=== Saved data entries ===
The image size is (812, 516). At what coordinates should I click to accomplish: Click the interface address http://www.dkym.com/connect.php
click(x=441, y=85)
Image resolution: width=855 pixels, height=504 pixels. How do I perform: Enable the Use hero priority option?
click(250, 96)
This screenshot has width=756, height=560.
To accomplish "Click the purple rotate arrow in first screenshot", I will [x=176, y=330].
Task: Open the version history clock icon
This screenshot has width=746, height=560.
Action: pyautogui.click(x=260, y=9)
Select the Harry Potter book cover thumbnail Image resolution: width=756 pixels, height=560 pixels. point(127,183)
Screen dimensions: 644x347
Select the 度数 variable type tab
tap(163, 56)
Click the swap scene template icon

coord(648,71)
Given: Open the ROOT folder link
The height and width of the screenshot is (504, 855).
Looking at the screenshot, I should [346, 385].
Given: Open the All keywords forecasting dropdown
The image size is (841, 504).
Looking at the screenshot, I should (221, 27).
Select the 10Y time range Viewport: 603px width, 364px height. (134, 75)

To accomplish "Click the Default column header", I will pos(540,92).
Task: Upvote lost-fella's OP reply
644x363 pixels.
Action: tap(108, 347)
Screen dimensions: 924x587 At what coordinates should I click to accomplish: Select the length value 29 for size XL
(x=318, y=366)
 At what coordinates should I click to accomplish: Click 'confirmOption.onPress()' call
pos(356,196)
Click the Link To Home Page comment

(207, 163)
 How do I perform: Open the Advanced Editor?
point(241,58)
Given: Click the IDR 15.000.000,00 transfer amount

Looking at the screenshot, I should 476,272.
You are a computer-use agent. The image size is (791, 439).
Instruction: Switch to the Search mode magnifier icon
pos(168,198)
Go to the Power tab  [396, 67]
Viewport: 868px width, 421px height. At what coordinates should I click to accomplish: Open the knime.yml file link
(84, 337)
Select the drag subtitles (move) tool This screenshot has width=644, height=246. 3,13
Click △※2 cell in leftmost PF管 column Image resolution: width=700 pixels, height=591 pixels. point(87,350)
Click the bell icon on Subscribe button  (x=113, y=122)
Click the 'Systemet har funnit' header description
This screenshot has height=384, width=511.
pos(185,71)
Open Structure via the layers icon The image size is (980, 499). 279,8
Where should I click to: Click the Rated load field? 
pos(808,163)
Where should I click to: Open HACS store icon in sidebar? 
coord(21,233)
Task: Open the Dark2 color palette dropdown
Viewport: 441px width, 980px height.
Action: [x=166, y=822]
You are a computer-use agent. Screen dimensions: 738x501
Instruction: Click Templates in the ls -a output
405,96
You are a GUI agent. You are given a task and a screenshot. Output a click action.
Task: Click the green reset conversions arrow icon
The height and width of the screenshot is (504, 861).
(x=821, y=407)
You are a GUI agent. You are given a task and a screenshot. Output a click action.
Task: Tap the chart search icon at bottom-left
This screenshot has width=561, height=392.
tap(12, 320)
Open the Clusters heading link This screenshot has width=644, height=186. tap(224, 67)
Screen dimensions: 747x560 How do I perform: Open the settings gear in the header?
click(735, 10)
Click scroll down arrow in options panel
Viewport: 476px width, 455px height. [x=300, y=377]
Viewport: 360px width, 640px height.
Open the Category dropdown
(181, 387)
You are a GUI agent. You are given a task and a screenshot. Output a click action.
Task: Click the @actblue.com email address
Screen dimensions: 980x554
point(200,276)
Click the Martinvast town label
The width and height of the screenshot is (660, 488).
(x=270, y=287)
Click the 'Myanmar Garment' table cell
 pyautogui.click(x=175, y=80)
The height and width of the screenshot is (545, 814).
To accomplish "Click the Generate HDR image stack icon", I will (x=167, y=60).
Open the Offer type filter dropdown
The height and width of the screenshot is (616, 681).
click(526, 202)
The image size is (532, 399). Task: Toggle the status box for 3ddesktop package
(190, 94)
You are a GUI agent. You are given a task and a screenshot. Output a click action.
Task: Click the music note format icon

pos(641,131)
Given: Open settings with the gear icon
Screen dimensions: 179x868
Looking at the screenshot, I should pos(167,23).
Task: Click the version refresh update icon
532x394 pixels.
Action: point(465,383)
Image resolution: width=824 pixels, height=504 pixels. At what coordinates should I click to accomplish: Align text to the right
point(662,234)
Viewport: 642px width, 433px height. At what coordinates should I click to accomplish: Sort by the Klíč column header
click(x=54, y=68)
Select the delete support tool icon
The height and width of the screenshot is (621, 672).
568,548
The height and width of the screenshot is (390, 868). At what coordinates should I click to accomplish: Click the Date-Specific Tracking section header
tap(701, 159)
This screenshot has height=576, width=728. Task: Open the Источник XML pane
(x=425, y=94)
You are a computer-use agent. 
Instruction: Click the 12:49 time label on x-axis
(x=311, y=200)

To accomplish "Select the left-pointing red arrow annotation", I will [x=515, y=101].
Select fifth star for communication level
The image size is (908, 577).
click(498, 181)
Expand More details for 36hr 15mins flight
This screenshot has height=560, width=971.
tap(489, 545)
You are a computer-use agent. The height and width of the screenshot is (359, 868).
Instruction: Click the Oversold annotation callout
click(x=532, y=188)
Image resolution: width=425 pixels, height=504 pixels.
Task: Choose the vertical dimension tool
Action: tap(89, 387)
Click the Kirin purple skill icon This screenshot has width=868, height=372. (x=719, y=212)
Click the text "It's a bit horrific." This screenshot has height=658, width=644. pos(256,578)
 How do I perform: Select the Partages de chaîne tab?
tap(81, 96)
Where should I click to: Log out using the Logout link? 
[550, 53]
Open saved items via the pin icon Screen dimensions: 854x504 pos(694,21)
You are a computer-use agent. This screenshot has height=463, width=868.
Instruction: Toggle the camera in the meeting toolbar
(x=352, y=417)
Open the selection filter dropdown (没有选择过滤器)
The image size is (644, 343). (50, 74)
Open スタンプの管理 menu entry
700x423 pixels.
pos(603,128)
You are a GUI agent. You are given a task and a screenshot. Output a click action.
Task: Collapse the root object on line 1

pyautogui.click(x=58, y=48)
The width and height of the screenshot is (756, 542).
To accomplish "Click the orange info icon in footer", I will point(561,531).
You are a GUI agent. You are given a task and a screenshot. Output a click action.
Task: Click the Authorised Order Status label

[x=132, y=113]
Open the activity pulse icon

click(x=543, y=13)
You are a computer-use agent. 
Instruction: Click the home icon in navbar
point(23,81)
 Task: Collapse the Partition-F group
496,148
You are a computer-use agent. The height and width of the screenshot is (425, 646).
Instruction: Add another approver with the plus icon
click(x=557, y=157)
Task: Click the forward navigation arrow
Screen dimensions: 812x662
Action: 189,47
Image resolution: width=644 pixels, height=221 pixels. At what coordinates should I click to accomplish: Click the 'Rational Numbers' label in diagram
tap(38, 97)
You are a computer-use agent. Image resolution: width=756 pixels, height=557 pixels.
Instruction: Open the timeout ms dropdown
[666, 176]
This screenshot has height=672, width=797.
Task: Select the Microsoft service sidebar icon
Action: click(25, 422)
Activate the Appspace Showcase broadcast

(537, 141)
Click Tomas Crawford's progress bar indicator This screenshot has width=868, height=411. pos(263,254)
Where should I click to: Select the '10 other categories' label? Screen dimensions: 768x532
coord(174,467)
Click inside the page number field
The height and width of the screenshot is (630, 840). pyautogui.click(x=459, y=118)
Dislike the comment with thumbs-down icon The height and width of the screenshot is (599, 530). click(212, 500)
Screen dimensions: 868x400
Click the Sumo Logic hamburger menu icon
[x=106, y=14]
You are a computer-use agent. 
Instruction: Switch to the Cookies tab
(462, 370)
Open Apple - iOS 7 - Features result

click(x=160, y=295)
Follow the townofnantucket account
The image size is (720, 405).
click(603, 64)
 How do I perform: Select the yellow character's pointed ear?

=== Problem description ===
Search the records above for the string "will". Report each line that has it.

=== Response ===
To accomplish "Click the purple rotate arrow in first screenshot", I will [x=176, y=330].
To accomplish "Click the Default column header", I will pos(540,92).
To accomplish "Click the Generate HDR image stack icon", I will (x=167, y=60).
To accomplish "Select the left-pointing red arrow annotation", I will [x=515, y=101].
To accomplish "Click the orange info icon in footer", I will point(561,531).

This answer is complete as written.